DATA PROVIDED:
****
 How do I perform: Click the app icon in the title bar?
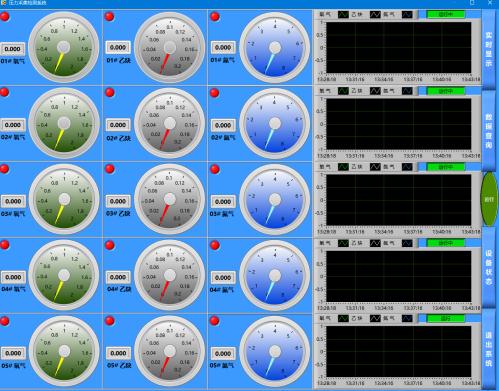(x=4, y=3)
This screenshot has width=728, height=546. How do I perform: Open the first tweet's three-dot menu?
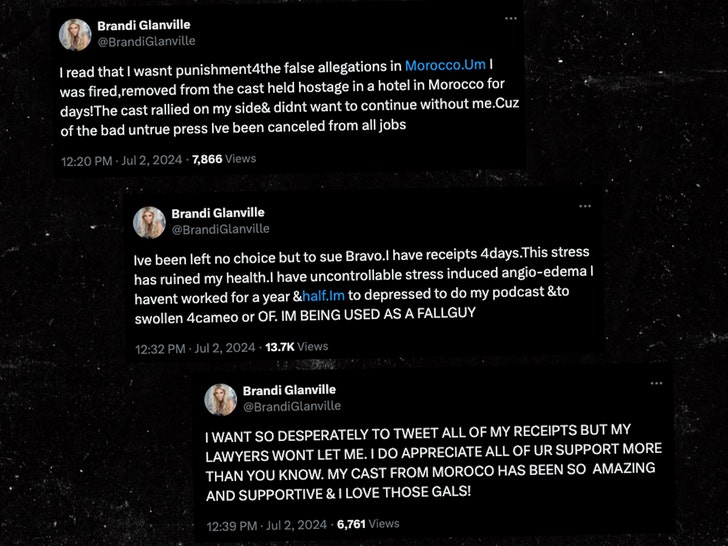coord(511,19)
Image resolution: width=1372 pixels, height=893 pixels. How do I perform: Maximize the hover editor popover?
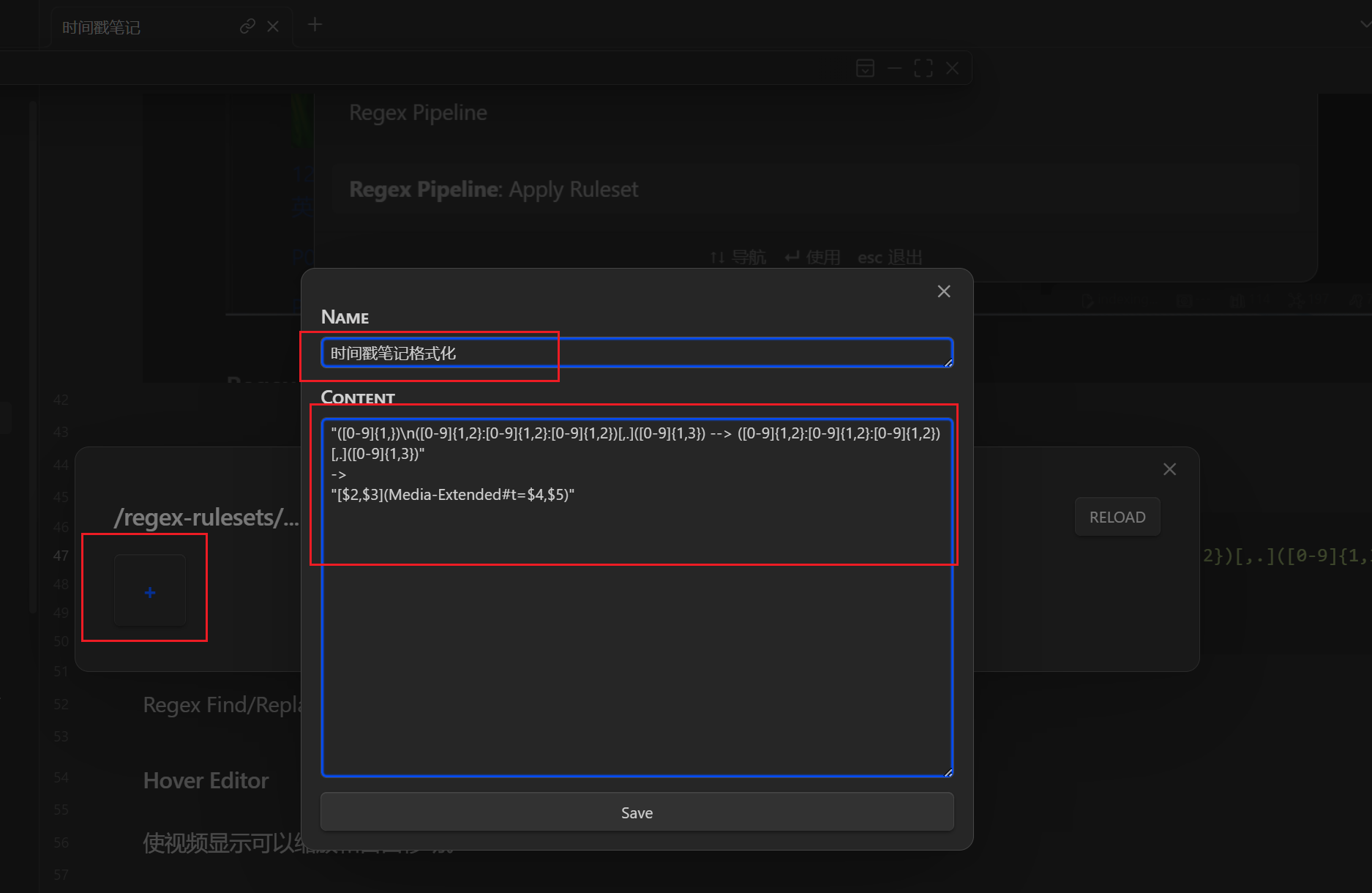tap(923, 68)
****
WHAT IS REQUIRED: The expected output is an exact retyping of the lines from the line with "Image resolution: width=1372" through the last line of the data, with both ends kept and the pictures dropped.

TASK ANSWER:
Image resolution: width=1372 pixels, height=893 pixels. How do I perform: Maximize the hover editor popover?
tap(923, 68)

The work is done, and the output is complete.